[<prev] [next>] [<thread-prev] [thread-next>] [day] [month] [year] [list]
Message-ID: <4a1c24ae-29b0-4c3e-a055-789edfed32fc@kernel.org>
Date: Thu, 15 Jan 2026 22:19:08 +0100
From: "David Hildenbrand (Red Hat)" <david@...nel.org>
To: Aaron Tomlin <atomlin@...mlin.com>, oleg@...hat.com,
akpm@...ux-foundation.org, gregkh@...uxfoundation.org, brauner@...nel.org,
mingo@...nel.org
Cc: neelx@...e.com, sean@...e.io, linux-kernel@...r.kernel.org,
linux-fsdevel@...r.kernel.org, Dave Hansen <dave.hansen@...ux.intel.com>,
Andy Lutomirski <luto@...nel.org>, Peter Zijlstra <peterz@...radead.org>,
"x86@...nel.org" <x86@...nel.org>
Subject: Re: [v3 PATCH 1/1] fs/proc: Expose mm_cpumask in /proc/[pid]/status
On 1/15/26 21:54, Aaron Tomlin wrote:
> This patch introduces two new fields to /proc/[pid]/status to display the
> set of CPUs, representing the CPU affinity of the process's active
> memory context, in both mask and list format: "Cpus_active_mm" and
> "Cpus_active_mm_list". The mm_cpumask is primarily used for TLB and
> cache synchronisation.
>
> Exposing this information allows userspace to easily describe the
> relationship between CPUs where a memory descriptor is "active" and the
> CPUs where the thread is allowed to execute. The primary intent is to
> provide visibility into the "memory footprint" across CPUs, which is
> invaluable for debugging performance issues related to IPI storms and
> TLB shootdowns in large-scale NUMA systems. The CPU-affinity sets the
> boundary; the mm_cpumask records the arrival; they complement each
> other.
>
> Frequent mm_cpumask changes may indicate instability in placement
> policies or excessive task migration overhead.
>
> These fields are exposed only on architectures that explicitly opt-in
> via CONFIG_ARCH_WANT_PROC_CPUS_ACTIVE_MM. This is necessary because
> mm_cpumask semantics vary significantly across architectures; some
> (e.g., x86) actively maintain the mask for coherency, while others may
> never clear bits, rendering the data misleading for this specific use
> case. x86 is updated to select this feature by default.
>
> The implementation reads the mask directly without introducing additional
> locks or snapshots. While this implies that the hex mask and list format
> could theoretically observe slightly different states on a rapidly
> changing system, this "best-effort" approach aligns with the standard
> design philosophy of /proc and avoids imposing locking overhead on
> critical memory management paths.
Yes, restricting to architectures that have the expected semantics is
better.
... but we better get the blessing from x86 folks :)
(CCing the x86 MM folks)
>
> Signed-off-by: Aaron Tomlin <atomlin@...mlin.com>
> ---
> Documentation/filesystems/proc.rst | 7 +++++++
> arch/x86/Kconfig | 1 +
> fs/proc/Kconfig | 14 ++++++++++++++
> fs/proc/array.c | 28 +++++++++++++++++++++++++++-
> 4 files changed, 49 insertions(+), 1 deletion(-)
>
> diff --git a/Documentation/filesystems/proc.rst b/Documentation/filesystems/proc.rst
> index 8256e857e2d7..c6ced84c5c68 100644
> --- a/Documentation/filesystems/proc.rst
> +++ b/Documentation/filesystems/proc.rst
> @@ -291,12 +291,19 @@ It's slow but very precise.

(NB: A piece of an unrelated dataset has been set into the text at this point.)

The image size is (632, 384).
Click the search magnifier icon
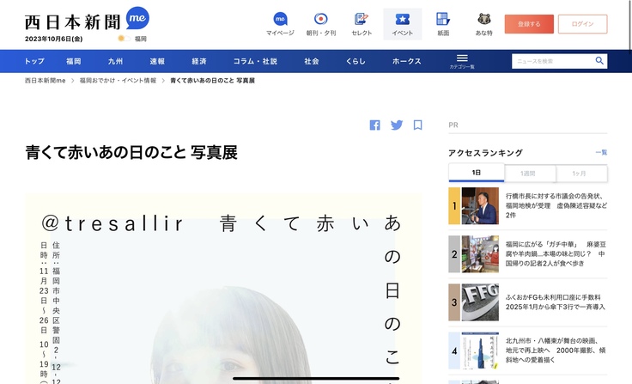(599, 61)
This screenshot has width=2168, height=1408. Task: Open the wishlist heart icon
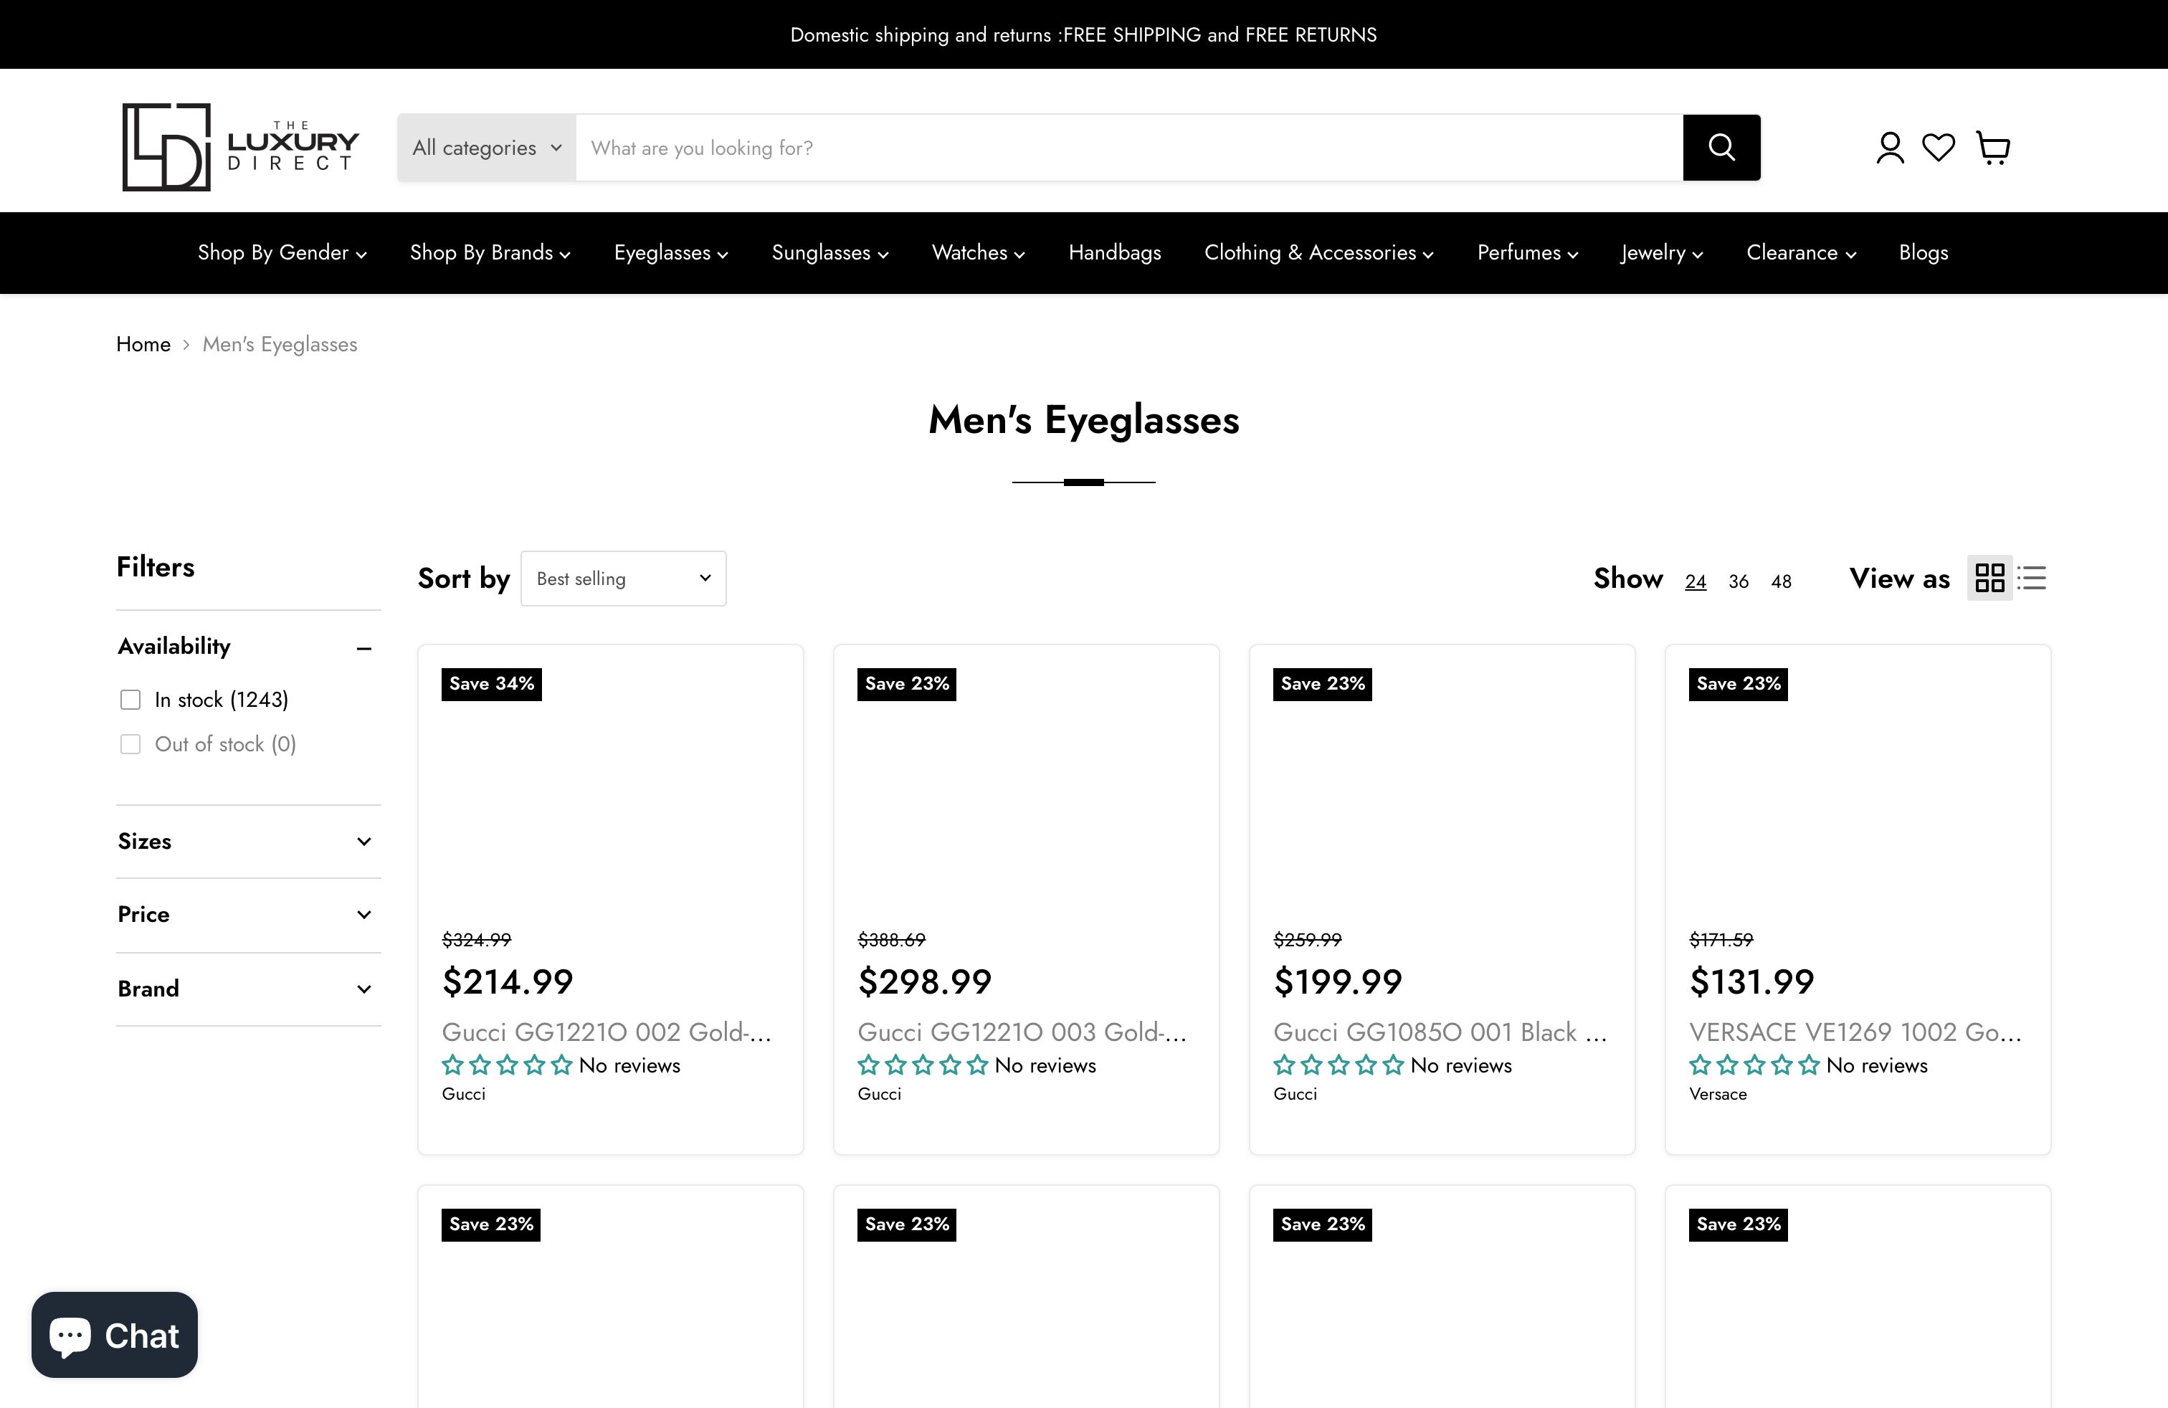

> SpeculationIndirectBranch indirect branch speculation mode
> Cpus_allowed mask of CPUs on which this process may run
> Cpus_allowed_list Same as previous, but in "list format"
> + Cpus_active_mm mask of CPUs on which this process has an active
> + memory context
> + Cpus_active_mm_list Same as previous, but in "list format"
> Mems_allowed mask of memory nodes allowed to this process
> Mems_allowed_list Same as previous, but in "list format"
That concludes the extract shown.